With more strength than it took to attend my parents’ funeral, or to board my flight back to England, or to visit their grave, I press the white button in the center. The sinister red dot gleams immediately like a sniper point at his forehead as the reel starts. Aiden’s body becomes motionless with a soft gasp. And I know even though he is here on the blanket with me, he is now gone. Traveling places, decades, years, days, even hours of the thirty-five years of his incredible life.

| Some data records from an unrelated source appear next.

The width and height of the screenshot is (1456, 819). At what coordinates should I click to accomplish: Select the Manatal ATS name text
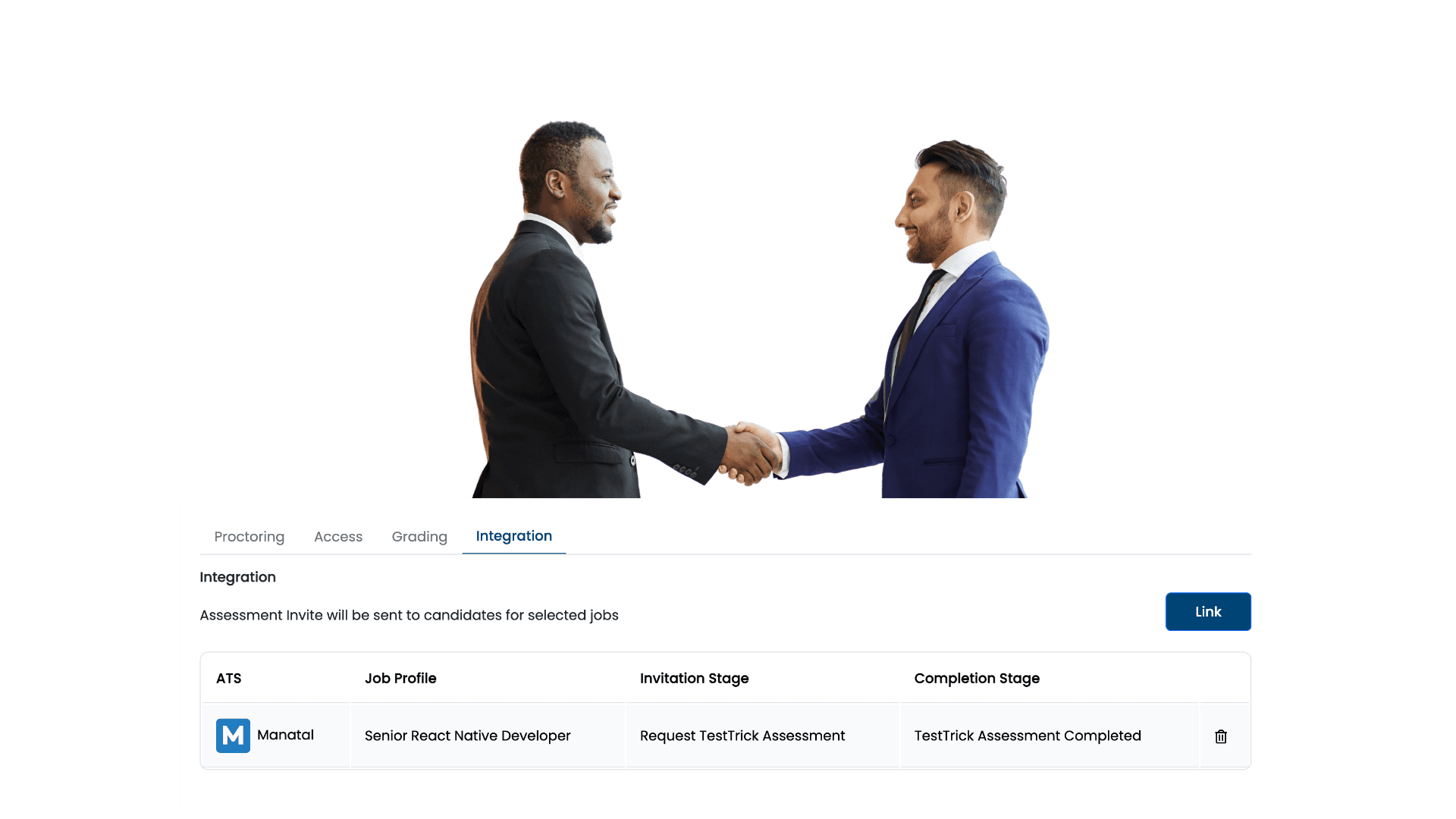(x=285, y=735)
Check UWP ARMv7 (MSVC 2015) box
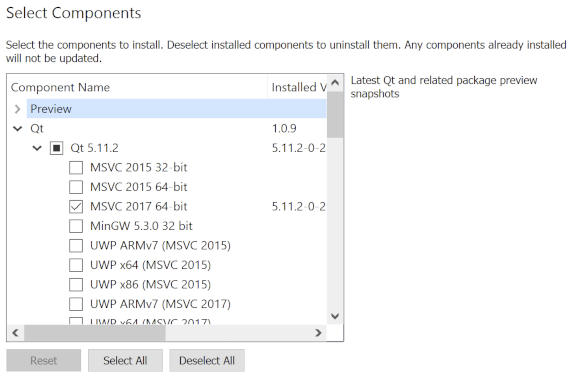Image resolution: width=574 pixels, height=378 pixels. 76,246
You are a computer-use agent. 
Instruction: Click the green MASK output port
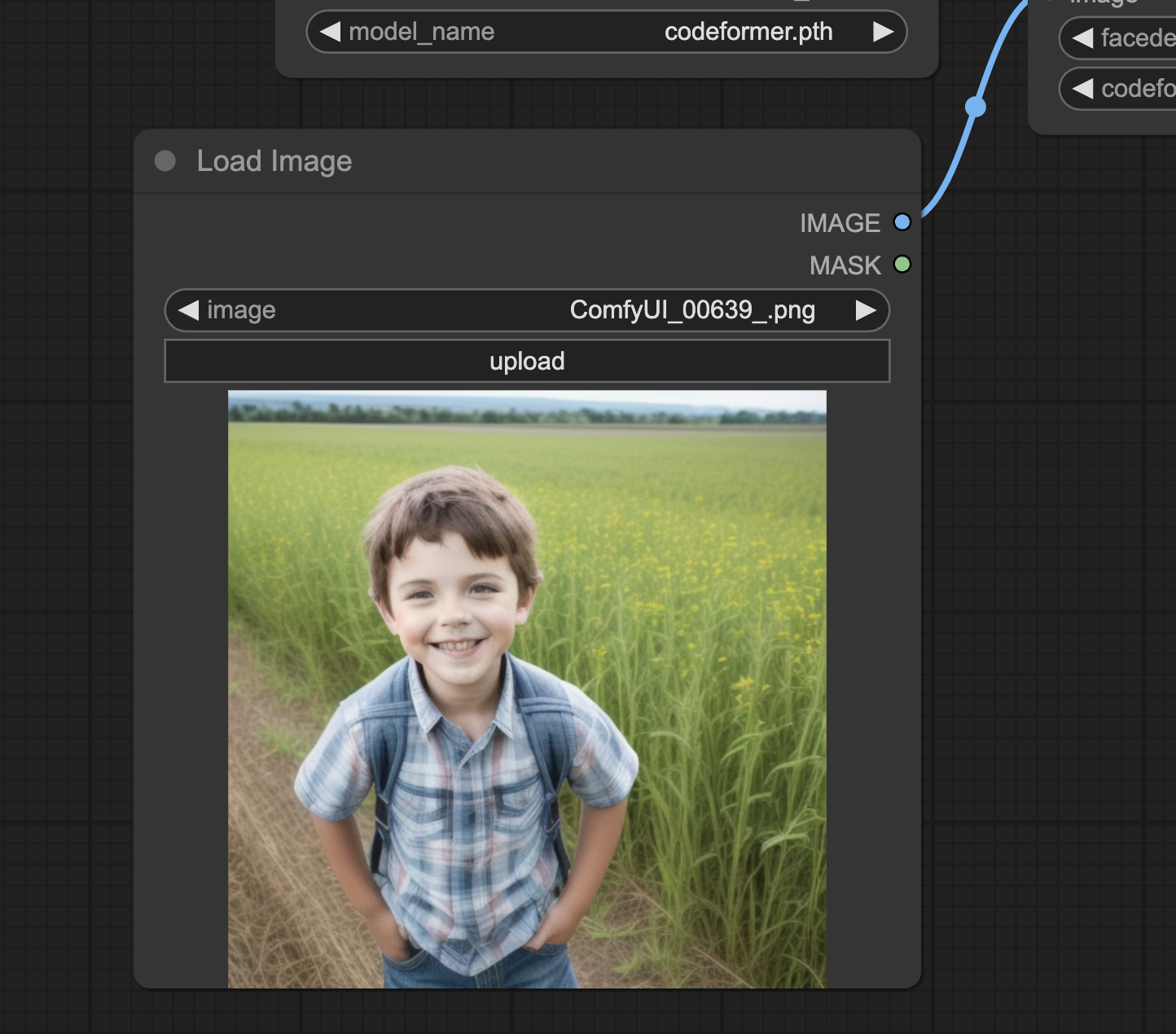click(902, 265)
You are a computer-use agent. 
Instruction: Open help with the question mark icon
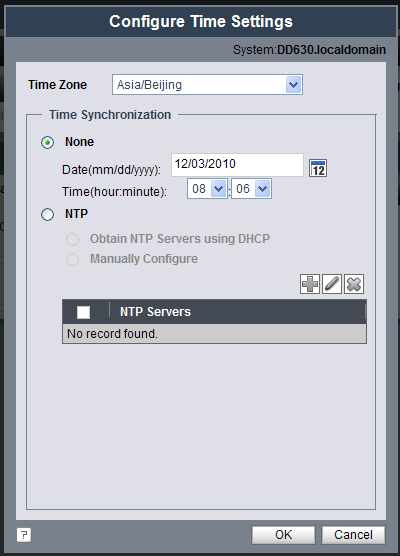pos(24,535)
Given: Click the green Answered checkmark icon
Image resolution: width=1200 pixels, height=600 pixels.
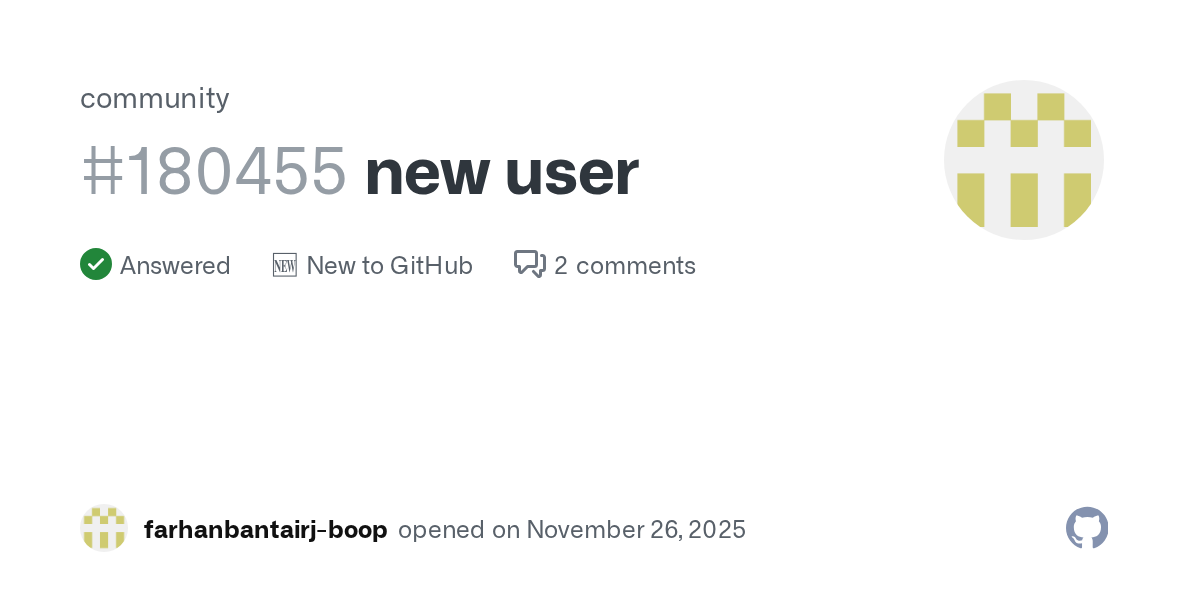Looking at the screenshot, I should tap(96, 265).
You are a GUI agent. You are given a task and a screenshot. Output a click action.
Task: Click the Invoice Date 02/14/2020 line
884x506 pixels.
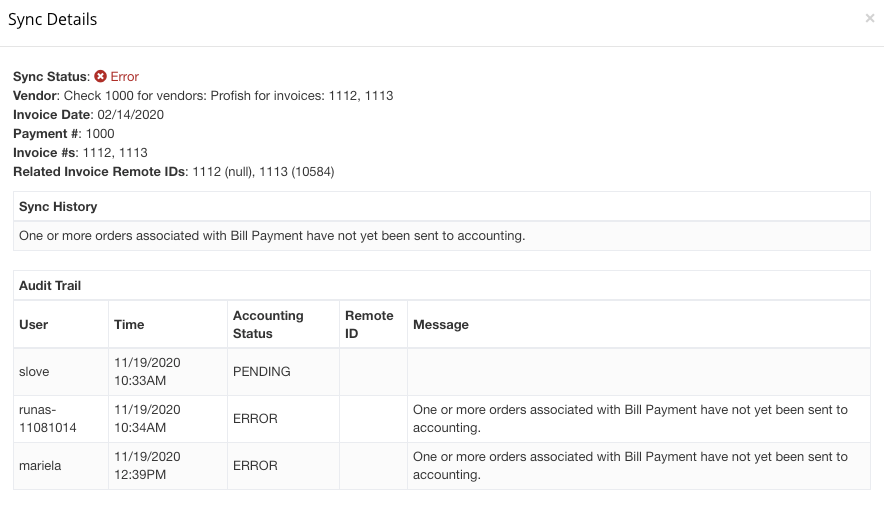click(89, 115)
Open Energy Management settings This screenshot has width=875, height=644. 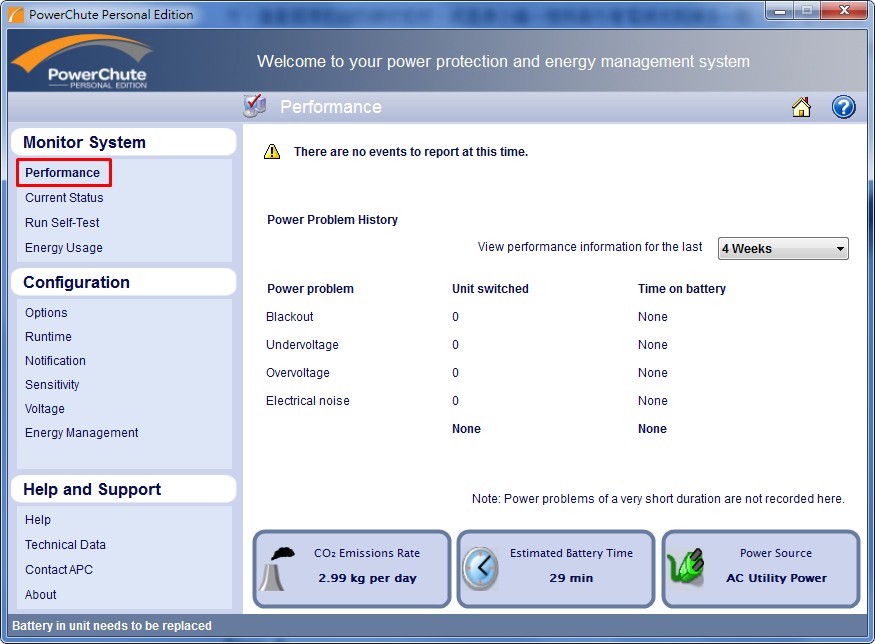point(82,433)
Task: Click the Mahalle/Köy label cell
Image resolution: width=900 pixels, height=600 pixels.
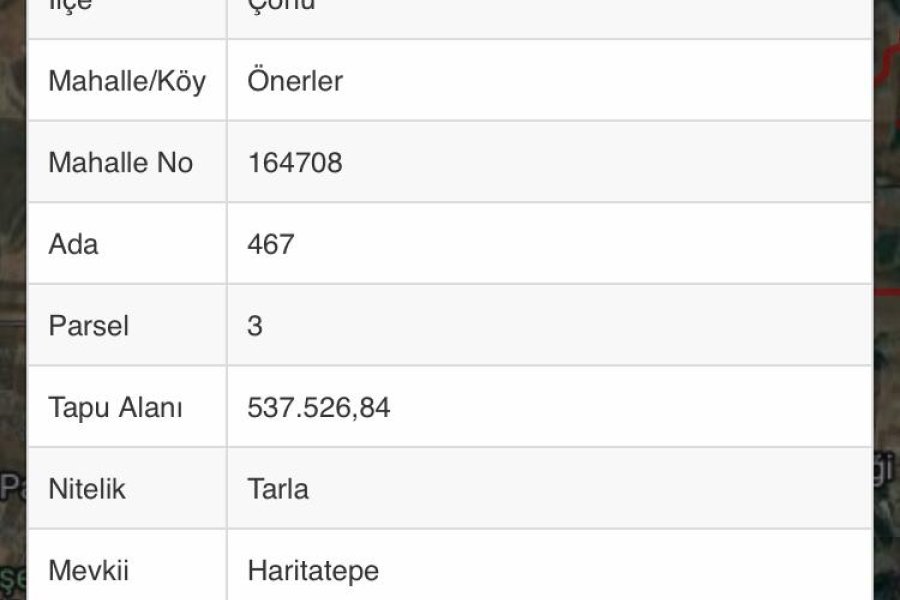Action: point(127,80)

I know each minute of the reel by heart—Aiden walked me through them painstakingly second to second to prepare me now that I get to see him, even though we both know no amount of preparation will ever inure me to this. But the first fifteen minutes are the easy ones. Just neutral or positive images from Aiden’s life, including me. I use them to prepare for his arrival. It makes no sense to do this whatsoever—as soon as Aiden reenters the present time, we will want to leave this spot as soon as possible to start our life. But I still decided yesterday to make each comeback new, different somehow. Not because it will make any minute of this hour more livable. But maybe it will make his return easier. I take out the spool of fairy lights from my pocket and tiptoe around the blanket, unraveling it while drawing deep, slow breaths like Aiden taught me to conserve air for the hardest part. I flip on the battery switch and his still form is surrounded with a hundred bright little stars, twinkling under the indigo sky. His face below the headset looks warmer under their glow, like he is sleeping, even if soon it will turn to ice.

“You’ll like this,” I whisper and trot to the safety line he has marked in the grass for me some twenty feet away where I imagine the rose shield starts. The easy fifteen minutes are almost up. I sit on the meadow where I first crawled and wrap my arms around my knees, counting the seconds in my head, eyes never leaving Aiden’s form encircled with lights.

I know exactly when he enters that schoolyard in Fallujah. I know because his restful body becomes rigid, chest jolting upward as his shoulders press against the ground.

“Thirty minutes, love,” I mutter, clutching my petal. But what thirty minutes they will be. In Aiden’s world under the blistering Fallujah sun, the IED just exploded as his body shudders here on Elysium while the shock reverberates through his mind equally deafening as that fateful May morning, unmuted by time. Yet not a single sound escapes his lips. The picture of the little boy’s ruptured torso strikes him now, and Aiden’s throat bends like he is choking on bile. I breathe like he taught me, but the dust and the little boy’s blood are suffocating him. His breaths become gasps as he tries to find pieces of the boy while a helmet full of brains strafes his retinas. But despite Aiden’s gasping, I don’t want the next minute to come. I’d rather asphyxiate here and now for him than have him live through it, but come it does. Aiden’s chest heaves with another shattered breath as the image of the school flashes on his screen and the Marines become surrounded by insurgent fire. He retreats inside the school with Marshall for cover, his body taut on the woolen blanket.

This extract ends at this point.